* Task prompt *
Give the count of lines below that include the word "Open", and say nothing else.

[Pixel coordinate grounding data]
◆ ◆ ◆
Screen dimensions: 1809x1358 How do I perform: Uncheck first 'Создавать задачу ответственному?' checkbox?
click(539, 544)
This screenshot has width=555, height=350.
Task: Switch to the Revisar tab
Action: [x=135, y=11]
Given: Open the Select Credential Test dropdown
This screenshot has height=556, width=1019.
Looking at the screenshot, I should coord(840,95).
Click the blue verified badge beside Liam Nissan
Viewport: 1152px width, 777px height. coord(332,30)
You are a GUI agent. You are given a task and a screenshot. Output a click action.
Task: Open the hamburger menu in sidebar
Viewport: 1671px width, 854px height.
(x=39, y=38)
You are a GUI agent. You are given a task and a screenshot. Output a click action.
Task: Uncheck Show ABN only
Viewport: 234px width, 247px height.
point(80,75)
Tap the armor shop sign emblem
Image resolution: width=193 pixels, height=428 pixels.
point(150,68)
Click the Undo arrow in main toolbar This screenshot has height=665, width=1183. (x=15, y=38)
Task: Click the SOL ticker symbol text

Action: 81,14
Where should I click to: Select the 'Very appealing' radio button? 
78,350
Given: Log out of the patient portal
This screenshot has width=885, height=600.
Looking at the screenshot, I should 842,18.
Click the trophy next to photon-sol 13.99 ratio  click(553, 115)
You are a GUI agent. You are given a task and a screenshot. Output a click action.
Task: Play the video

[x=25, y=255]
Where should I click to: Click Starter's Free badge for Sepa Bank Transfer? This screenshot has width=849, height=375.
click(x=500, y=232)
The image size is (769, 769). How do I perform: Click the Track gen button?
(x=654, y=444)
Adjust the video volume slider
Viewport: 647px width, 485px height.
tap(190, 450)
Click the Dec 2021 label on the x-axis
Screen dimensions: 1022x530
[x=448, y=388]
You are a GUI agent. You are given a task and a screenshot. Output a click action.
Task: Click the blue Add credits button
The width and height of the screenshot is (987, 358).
◆ ◆ ◆
* Result of this exercise *
2